I voted in favour of a resolution on the Conference on the Future of Europe and appealed for the European Parliament to put the actual needs of citizens at the forefront of the conference.
The Conference on the Future of Europe is set to be organised by the European Parliament, Council and the European Commission and was expected to start in May 2020 and run for two years. Acknowledging that the Conference has been delayed due to the COVID-19 pandemic, MEPs called on the other two EU institutions to engage in negotiations to find common agreement on the Conference.
While welcoming the Commission’s readiness to go forward in a speedy fashion, the Parliament also expressed concern about the fact that the Council has not yet adopted a position.
I told the plenary of the European Parliament that, although a debate on where Europe is heading could be useful, I have serious doubts on the approach adopted by some Brussels based entities.
Rather than listening to what European citizens from the different parts of the continent would wish for their future, some political actors seem to wish to impose their agendas on this conference. Yet, if Europe wants to succeed, it is essential that a bottom-up approach for this debate is adopted.

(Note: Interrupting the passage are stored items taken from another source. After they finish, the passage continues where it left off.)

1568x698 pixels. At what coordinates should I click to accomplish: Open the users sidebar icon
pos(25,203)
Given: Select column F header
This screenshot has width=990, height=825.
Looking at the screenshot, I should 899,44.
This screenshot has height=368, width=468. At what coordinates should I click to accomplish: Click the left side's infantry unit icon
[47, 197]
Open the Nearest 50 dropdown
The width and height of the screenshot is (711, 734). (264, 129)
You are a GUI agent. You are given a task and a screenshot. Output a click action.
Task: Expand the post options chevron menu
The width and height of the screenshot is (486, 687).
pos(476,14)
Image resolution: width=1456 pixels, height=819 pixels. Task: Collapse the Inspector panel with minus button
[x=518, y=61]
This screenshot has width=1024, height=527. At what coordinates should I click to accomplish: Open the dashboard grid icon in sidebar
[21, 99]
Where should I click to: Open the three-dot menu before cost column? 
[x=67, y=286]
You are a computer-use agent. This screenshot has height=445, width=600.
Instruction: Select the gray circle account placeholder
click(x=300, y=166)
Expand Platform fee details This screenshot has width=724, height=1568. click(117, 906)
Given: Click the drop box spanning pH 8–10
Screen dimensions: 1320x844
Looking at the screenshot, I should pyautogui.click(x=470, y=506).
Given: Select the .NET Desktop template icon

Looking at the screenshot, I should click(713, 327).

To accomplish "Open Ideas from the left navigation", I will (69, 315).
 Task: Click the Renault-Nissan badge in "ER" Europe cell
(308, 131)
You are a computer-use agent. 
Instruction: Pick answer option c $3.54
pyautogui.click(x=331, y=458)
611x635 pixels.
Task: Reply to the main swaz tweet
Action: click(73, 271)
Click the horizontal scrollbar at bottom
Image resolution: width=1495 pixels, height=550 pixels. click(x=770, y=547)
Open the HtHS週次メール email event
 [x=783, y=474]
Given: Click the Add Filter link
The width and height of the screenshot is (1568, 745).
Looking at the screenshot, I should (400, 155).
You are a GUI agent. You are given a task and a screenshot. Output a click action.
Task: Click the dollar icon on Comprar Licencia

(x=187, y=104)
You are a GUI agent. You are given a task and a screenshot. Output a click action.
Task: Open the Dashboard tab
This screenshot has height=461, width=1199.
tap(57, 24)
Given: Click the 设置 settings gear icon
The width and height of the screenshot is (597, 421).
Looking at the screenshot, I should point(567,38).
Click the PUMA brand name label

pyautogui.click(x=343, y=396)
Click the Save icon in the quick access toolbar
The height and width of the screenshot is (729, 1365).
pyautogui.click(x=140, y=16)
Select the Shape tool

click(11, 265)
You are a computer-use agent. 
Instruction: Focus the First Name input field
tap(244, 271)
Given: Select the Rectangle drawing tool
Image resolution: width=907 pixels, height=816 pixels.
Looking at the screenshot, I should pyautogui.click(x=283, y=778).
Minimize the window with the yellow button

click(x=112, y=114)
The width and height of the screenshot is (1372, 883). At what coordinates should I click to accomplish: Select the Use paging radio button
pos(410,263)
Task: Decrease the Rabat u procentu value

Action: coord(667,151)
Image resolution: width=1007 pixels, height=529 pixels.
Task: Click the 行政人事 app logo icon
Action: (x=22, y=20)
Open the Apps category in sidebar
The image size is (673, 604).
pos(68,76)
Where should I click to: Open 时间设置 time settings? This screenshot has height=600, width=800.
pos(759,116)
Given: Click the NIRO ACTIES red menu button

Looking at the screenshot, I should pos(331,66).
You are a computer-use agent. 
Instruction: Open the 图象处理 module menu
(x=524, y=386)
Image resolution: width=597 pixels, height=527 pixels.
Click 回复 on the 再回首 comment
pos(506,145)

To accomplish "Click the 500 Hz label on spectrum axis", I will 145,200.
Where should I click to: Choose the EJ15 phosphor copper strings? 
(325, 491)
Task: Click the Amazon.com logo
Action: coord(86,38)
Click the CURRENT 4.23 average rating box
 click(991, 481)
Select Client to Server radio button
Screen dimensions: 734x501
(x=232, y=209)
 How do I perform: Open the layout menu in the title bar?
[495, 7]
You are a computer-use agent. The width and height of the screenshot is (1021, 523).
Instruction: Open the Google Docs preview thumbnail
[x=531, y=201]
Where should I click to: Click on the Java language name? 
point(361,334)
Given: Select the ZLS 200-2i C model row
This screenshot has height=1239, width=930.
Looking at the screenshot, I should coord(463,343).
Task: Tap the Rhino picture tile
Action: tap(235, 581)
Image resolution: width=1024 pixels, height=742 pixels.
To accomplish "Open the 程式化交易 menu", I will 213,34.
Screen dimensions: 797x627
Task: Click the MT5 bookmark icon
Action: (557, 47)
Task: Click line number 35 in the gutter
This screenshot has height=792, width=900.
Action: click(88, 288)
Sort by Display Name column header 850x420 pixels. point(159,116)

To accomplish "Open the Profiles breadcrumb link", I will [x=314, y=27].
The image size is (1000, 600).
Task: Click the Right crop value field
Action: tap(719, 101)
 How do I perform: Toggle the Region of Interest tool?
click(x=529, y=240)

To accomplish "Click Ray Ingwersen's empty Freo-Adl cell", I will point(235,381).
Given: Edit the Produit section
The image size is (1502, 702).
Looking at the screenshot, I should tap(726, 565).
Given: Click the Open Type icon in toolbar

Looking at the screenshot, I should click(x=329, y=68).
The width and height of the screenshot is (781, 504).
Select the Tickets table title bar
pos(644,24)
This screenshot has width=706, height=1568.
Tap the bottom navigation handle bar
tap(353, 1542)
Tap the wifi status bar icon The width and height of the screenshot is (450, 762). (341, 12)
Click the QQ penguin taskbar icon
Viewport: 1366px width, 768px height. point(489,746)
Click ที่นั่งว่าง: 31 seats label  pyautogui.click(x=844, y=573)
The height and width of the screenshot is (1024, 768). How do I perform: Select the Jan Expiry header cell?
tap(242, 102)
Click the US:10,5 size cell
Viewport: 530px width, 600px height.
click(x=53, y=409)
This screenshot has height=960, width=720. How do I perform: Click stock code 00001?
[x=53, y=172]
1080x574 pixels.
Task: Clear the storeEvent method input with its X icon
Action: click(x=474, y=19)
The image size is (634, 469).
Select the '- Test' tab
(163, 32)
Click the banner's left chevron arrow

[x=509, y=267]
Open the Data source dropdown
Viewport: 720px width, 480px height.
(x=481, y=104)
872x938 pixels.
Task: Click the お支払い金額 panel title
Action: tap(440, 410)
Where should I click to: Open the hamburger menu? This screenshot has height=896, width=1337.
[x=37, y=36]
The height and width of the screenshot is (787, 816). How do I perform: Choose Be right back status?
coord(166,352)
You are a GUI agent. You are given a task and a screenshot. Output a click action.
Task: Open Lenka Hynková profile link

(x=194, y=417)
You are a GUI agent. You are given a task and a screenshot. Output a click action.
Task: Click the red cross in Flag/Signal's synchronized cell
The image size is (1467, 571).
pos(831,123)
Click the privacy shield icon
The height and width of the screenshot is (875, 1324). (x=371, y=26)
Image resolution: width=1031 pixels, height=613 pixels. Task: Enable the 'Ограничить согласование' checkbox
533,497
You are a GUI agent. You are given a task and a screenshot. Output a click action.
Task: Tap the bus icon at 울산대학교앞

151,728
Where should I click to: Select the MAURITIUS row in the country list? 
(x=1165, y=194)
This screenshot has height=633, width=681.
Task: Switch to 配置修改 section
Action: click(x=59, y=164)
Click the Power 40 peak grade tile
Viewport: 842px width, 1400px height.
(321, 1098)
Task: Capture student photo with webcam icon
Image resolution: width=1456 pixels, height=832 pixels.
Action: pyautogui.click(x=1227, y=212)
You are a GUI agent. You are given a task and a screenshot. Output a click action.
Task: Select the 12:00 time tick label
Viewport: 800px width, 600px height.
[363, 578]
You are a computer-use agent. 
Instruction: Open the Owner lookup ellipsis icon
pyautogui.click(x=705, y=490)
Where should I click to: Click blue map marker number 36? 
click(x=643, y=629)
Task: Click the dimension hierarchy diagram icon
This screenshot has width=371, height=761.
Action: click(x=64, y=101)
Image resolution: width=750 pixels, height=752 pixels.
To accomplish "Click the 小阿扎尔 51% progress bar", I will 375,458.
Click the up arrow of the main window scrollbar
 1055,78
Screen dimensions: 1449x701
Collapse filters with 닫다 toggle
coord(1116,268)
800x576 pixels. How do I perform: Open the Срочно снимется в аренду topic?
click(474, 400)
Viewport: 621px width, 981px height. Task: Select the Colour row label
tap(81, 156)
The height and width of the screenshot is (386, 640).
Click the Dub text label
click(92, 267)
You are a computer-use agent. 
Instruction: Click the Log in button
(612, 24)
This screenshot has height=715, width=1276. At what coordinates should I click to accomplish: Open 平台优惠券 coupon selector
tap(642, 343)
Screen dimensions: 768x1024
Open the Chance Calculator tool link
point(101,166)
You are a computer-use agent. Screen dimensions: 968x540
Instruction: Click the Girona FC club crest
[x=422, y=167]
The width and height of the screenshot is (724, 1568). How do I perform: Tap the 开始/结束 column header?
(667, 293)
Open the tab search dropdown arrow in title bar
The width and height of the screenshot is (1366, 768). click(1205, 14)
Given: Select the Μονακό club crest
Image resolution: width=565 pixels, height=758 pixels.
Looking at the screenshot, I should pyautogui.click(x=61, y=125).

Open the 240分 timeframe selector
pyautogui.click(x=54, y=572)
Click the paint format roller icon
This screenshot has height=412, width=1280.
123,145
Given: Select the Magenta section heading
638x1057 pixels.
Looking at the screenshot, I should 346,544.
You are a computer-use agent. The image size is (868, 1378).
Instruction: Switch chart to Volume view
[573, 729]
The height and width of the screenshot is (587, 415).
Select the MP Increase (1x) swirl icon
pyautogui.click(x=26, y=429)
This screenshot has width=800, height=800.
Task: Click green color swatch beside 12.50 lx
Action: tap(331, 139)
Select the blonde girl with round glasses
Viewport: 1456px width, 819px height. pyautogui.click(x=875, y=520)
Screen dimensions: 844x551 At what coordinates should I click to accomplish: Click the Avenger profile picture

The debate should focus on realistic and doable achievements rather than on endless discussions that lead to no conclusion. Many should come to a realisation that despite the increasing power of the Union, citizens continue to feel closer to their national governments and parliaments. It is therefore essential that national representatives be given a leading role in this debate for the rest of us to listen and understand what is needed for a better future.
The resolution, adopted with 528 votes for, 124 against and 45 abstentions, declared that ten years after the Lisbon Treaty, seventy years after the Schuman Declaration and in the context of the COVID-19 pandemic, the time is ripe for a reappraisal of the European Union.